Beragam PR besar pendidikan sudah menanti pemerintahan baru, Kurikulum 2013 (K13) adalah salah satunya. Beragam evaluasi atas K13 perlu dilakukan demi memperbaiki sistem pendidikan di Indonesia. Meski isi dari K13 dinilai bagus, hingga kini masih lemah pada implementasinya. Tidak hanya itu, minimnya partisipasi anak difabel dalam pendidikan juga perlu diperhatikan. Pasalnya, hingga kini keberadaan SLB maupun sekolah inklusi belum menjangkau di tingkat desa-desa dan masih berada di pusat kota saja.
Pembinaan mutu pendidikan dalam bentuk akreditasi dan sertifikasi juga harus terus digarap dengan serius.

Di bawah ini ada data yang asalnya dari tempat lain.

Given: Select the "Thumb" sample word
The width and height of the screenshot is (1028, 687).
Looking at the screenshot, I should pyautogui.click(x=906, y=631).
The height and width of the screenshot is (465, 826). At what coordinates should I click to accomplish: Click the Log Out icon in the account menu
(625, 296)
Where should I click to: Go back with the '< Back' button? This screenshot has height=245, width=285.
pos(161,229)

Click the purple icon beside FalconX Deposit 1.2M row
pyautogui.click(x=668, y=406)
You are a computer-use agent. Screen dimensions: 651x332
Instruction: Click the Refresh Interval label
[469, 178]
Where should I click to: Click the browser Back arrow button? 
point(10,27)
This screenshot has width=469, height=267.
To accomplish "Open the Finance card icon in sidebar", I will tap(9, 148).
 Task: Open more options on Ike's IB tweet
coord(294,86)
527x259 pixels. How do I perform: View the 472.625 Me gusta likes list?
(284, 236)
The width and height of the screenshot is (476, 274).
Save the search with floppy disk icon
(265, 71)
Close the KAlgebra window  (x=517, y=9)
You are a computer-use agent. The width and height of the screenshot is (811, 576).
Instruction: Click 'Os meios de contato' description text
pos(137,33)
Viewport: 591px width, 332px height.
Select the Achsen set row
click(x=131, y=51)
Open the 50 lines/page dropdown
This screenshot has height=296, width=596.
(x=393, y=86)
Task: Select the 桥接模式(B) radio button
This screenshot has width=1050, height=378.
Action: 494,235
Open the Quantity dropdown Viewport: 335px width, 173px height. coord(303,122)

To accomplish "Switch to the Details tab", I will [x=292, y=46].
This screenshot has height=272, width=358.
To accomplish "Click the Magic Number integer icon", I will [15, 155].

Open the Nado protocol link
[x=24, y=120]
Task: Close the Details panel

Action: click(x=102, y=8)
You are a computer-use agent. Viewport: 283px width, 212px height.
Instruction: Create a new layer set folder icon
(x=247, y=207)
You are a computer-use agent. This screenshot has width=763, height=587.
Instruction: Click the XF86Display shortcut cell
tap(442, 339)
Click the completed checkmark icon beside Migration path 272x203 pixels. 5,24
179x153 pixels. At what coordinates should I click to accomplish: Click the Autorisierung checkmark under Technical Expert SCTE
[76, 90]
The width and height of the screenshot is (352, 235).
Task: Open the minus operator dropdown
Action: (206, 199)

Indeks pendidikan salah satu komponen penting guna mengukur sejauh mana kualitas pendidikan yang sudah berlangsung.
Akhirnya, pendidikan adalah proses pembebasan yang tidak lain untuk menciptakan manusia-manusia yang merdeka dalam berpikir, matang dan bertanggung jawab dalam bertindak, serta peka terhadap realitas sosial berbekal nilai-nilai budi pekerti yang luhur.[]
*) Mahasiswi Program Pascasarjana (S2) UIN Sunan Kalijaga Yogyakarta.